Cyber Risk amid Geopolitical Conflict: How to prepare

Geopolitical tensions often lead to a surge in cyber risk as threat actors seek to exploit disruption, uncertainty, and stretched security resources. In recent weeks, the evolving situation in the Middle East has contributed to increased cyber activity affecting organisations across the Middle East and North Africa (MENA). For risk managers and insurance professionals in this environment, preparedness is central to building cyber resilience and protecting operations.

Patterns in cyber activity linked to the conflict

Understanding recent cyber activity may help you prepare for emerging threats. Between 28 February and 1 March 2026, more than 150 hacktivist incidents were recorded {cloudsek.com (opens a new window)}. However, most involved distributed denial-of-service (DDoS) attacks, website disruptions, and data-leak claims rather than destructive intrusions.

These attacks have primarily targeted sectors providing essential services or highly visible digital platforms, including government, financial services, aviation and transportation, telecommunications, and energy infrastructure. Many incidents reported in Gulf states were successfully detected and mitigated, indicating that regional monitoring and defensive controls are functioning effectively.

State-aligned cyber activity is also increasing. Iranian cyber operations reportedly expanded significantly following the 2025 conflict and have continued to rise in 2026. However, much of this activity involves espionage, reconnaissance, or phishing campaigns rather than infrastructure-destroying attacks {dsci.in} (opens a new window).

Cybersecurity agencies have warned that organisations {bleepingcomputer.com} (opens a new window) with operations or supply chains in the region may face elevated background cyber risk as tensions persist, though this reflects a heightened threat environment rather than an expectation of catastrophic attacks.

Building resilience: practical risk mitigation steps

In this environment, cyber disruption is often driven by volume, coordination, and opportunism rather than sophistication. An organisation is in the best position to reduce operational risk if it focuses on cyber preparedness and resilience. You can significantly strengthen your organisation’s position by taking these actions:

  1. Prepare for large-scale coordinated DDoS activity

    Many hacktivist campaigns rely on large-scale denial-of-service attacks targeting public-facing services. A key risk scenario is multiple groups simultaneously targeting the same organisation, potentially overwhelming mitigation providers.
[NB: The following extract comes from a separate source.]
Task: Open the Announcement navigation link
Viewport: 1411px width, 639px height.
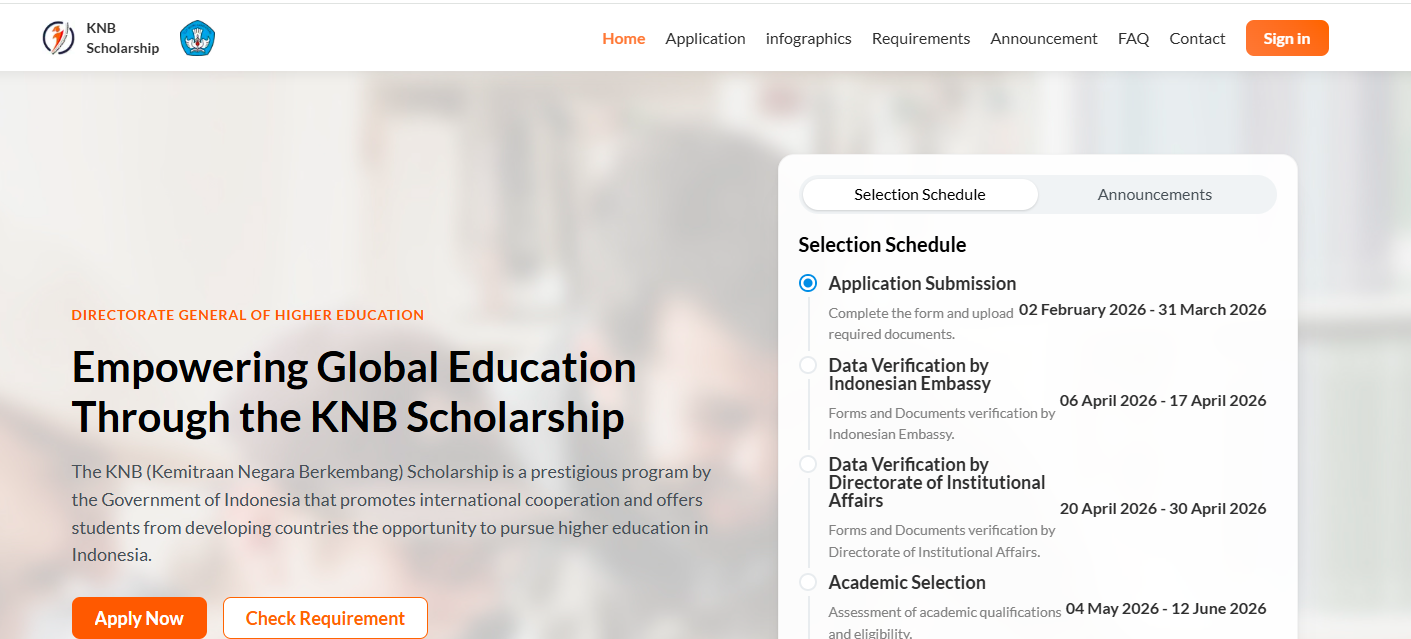Action: (1044, 38)

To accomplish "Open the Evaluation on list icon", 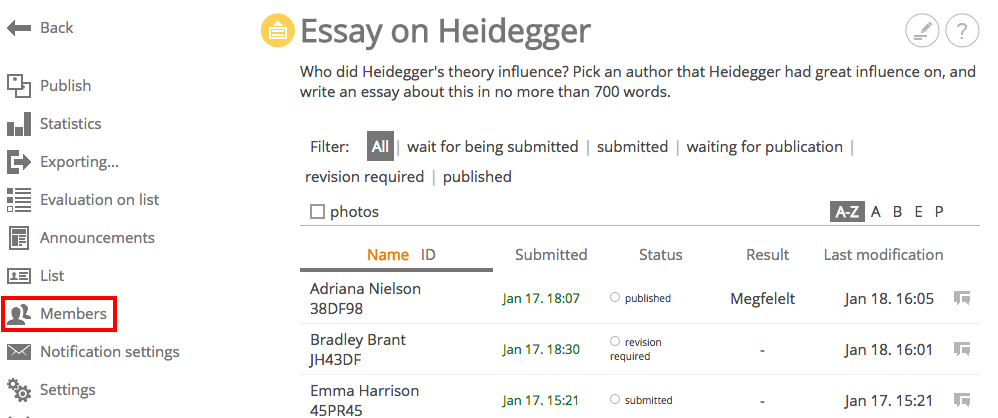I will coord(19,200).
    Organisations should ensure:

    1. DDoS protection exists at both network and application layers

    2. Anti-DDoS providers can absorb large multi-client attack volumes simultaneously

    3. Critical

      public-facing services have graceful degradation or failover capabilities

    This approach helps maintain service continuity even during sustained attack campaigns.

  2. Ensure resilience against destructive data-wiper malware

    Although less common, destructive malware remains a serious threat in geopolitical cyber operations. Data-wiper attacks are designed to permanently destroy systems or information.

    Key resilience measures include:

    1. Enforcing robust backup strategies, including immutable backups

    2. Maintaining offline backup copies outside the production environment

    3. Testing full restoration procedures, including scenarios where systems must be recovered and managed remotely

    Rapid recovery capability is often the most effective defence against destructive attacks.

  3. Heighten vigilance against advanced impersonation campaigns

    Periods of geopolitical crisis often generate large-scale social engineering campaigns exploiting uncertainty and urgency. Recent phishing attempts have impersonated government authorities, airlines and airports, and telecommunications providers.

    To reduce risk, organisations should:

    1. Immediately raise colleague awareness and circulate examples of impersonation attempts

    2. Encourage rapid reporting of suspicious emails, calls, or SMS messages

    3. Ensure incident response teams can quickly investigate and contain potential compromises

Preparedness is the best defence

As geopolitical cyber threats become a persistent feature of the digital landscape, the best protection is preparation. In the current threat environment, reinforcing DDoS protection, recovery readiness, and employee vigilance is essential to maintaining organisational cyber resilience.